▸ **Exercise requirements**
All of the listing must be given again exactly, except that the images are dropped.
[Dataset excerpts — start]
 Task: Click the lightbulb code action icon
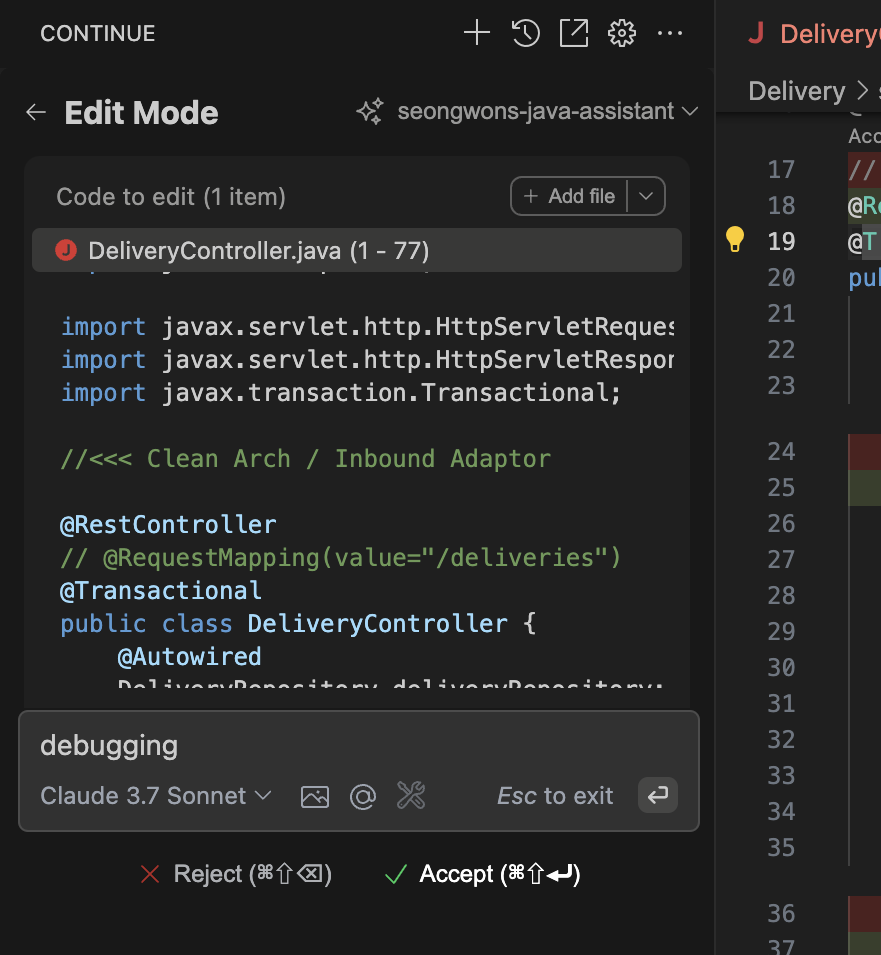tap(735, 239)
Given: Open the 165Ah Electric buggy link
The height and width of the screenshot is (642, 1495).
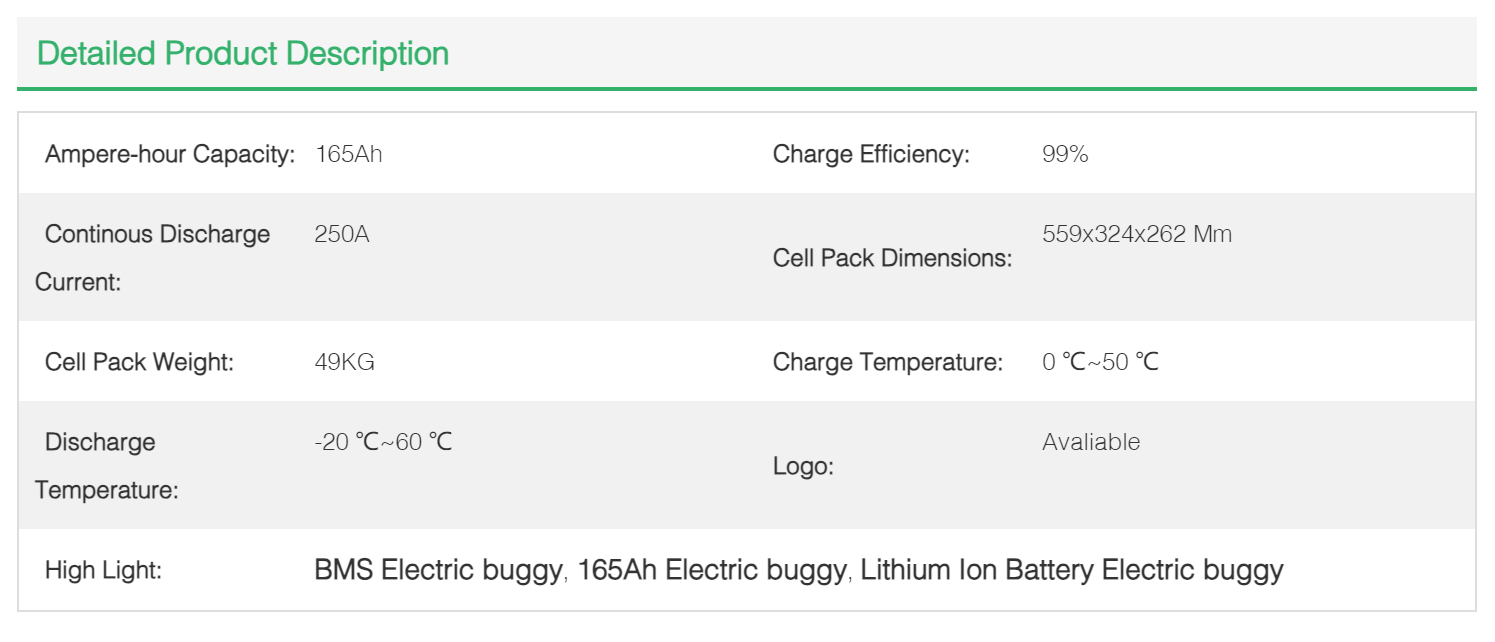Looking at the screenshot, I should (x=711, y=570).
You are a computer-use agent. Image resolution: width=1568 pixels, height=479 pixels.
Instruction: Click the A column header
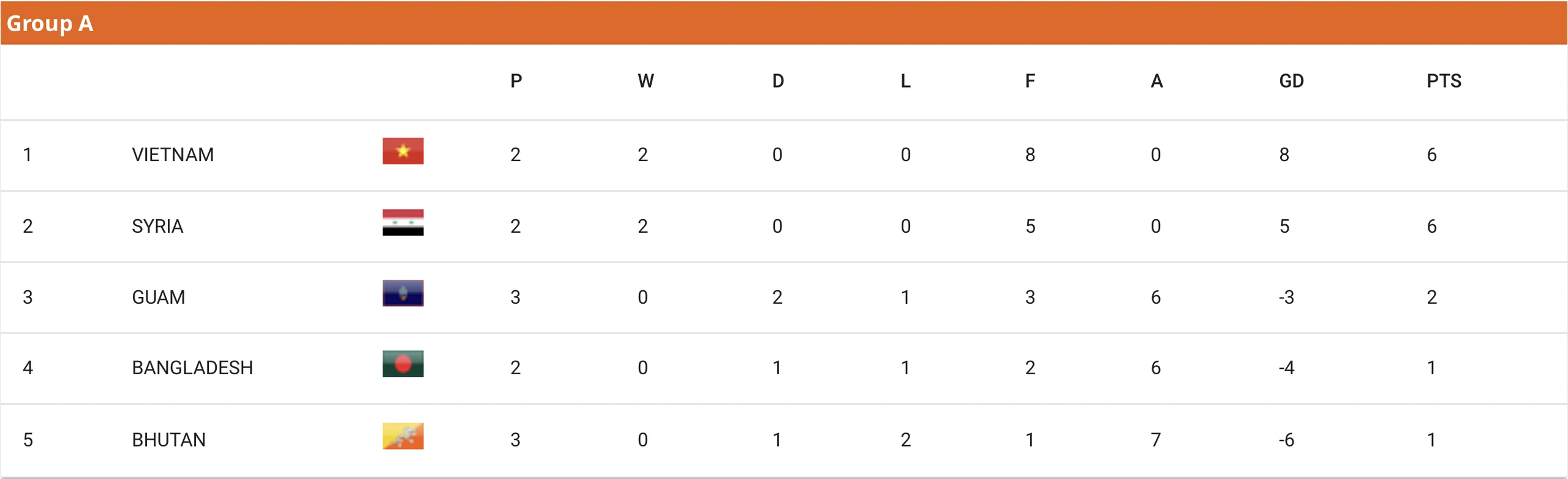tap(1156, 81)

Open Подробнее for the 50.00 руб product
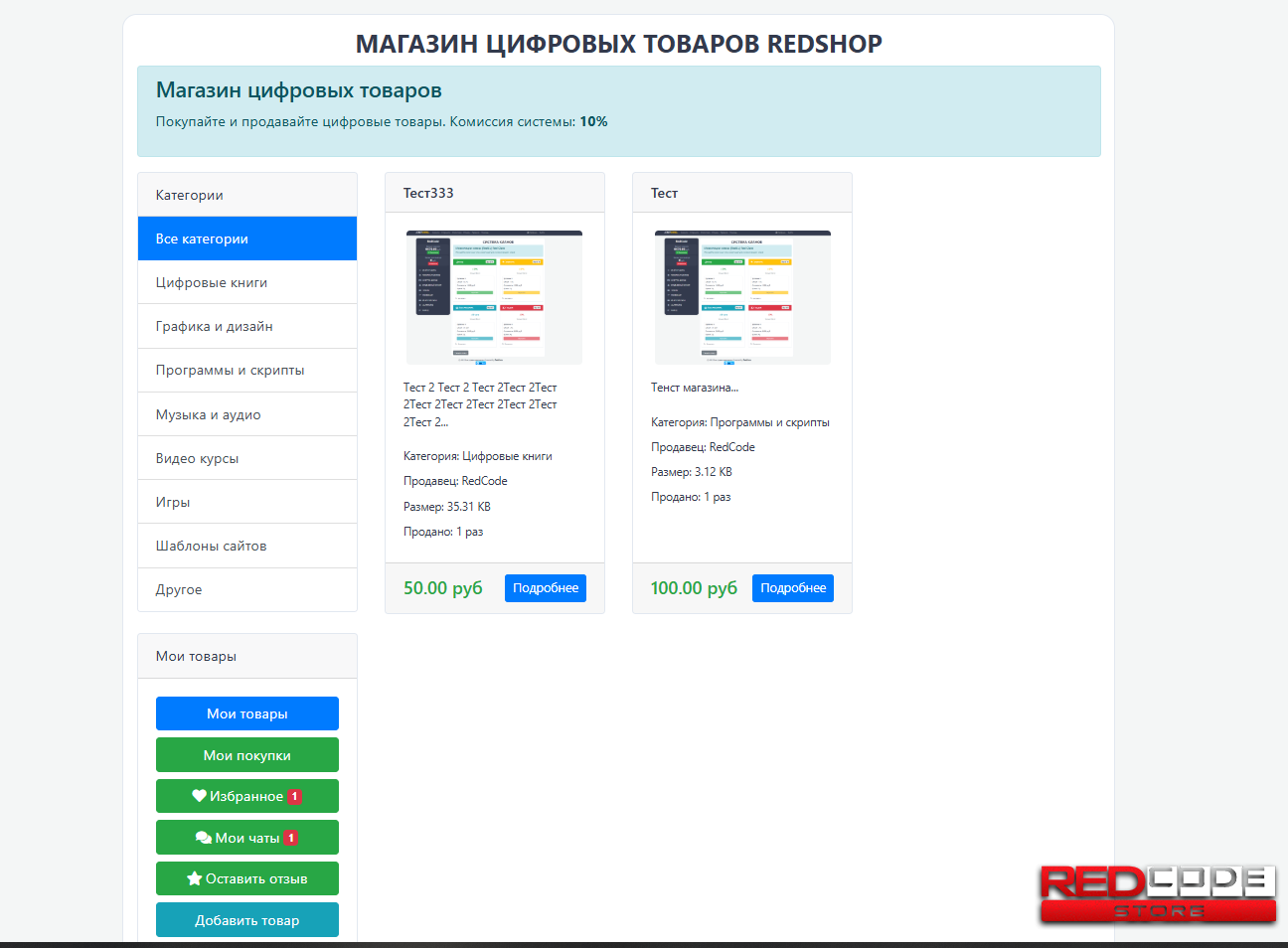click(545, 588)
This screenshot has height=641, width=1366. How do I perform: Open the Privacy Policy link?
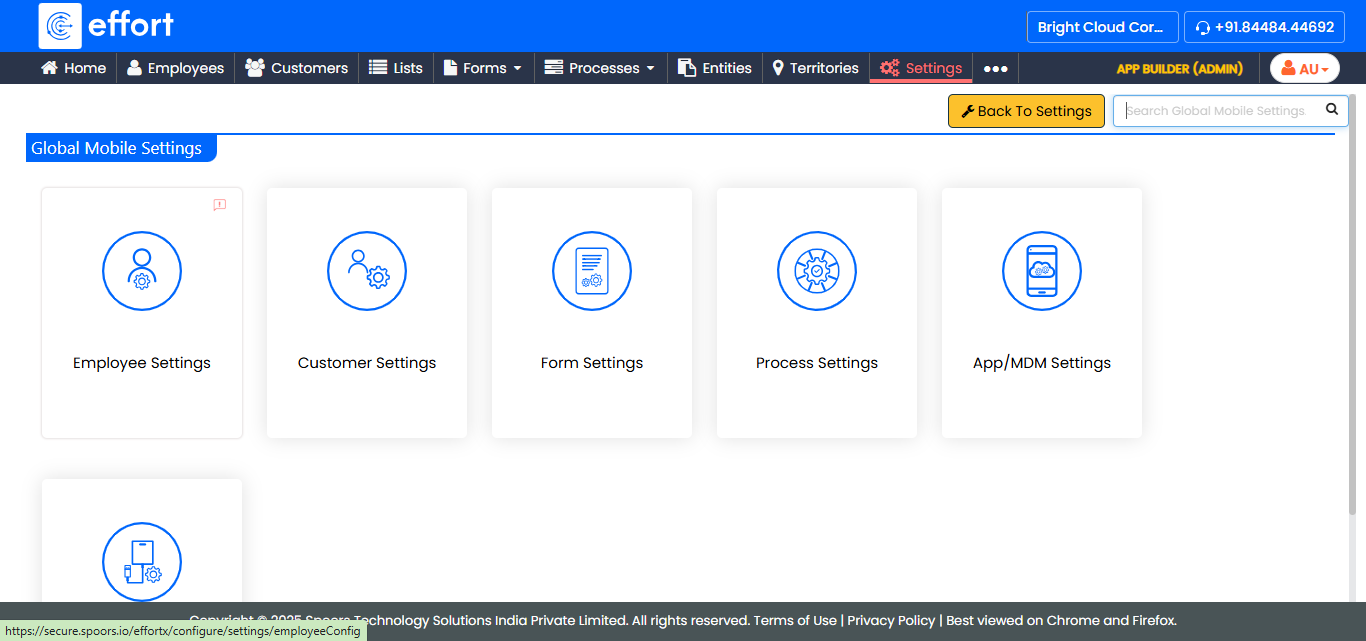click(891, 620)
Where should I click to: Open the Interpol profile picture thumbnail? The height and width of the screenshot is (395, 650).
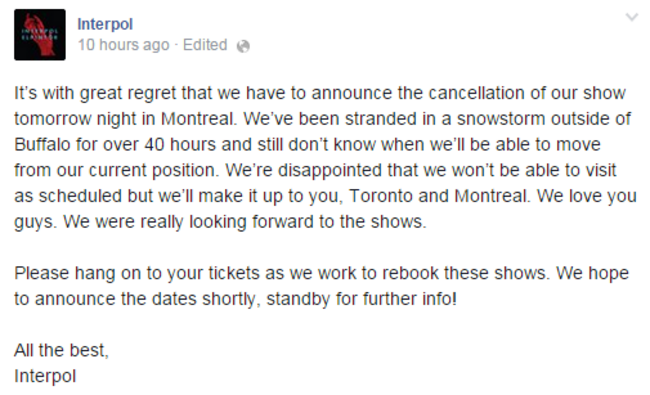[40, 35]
[Dataset excerpts — finish]
▸ **Response below**
 Task: Click the lightbulb code action icon
tap(735, 239)
Given: Open the 165Ah Electric buggy link
The height and width of the screenshot is (642, 1495).
Looking at the screenshot, I should (x=711, y=570).
You are a computer-use agent. Image resolution: width=1568 pixels, height=479 pixels.
Instruction: Click the A column header
tap(1156, 81)

Open Подробнее for the 50.00 руб product
click(545, 588)
This screenshot has height=641, width=1366. How do I perform: Open the Privacy Policy link?
click(891, 620)
Where should I click to: Open the Interpol profile picture thumbnail? The height and width of the screenshot is (395, 650).
[40, 35]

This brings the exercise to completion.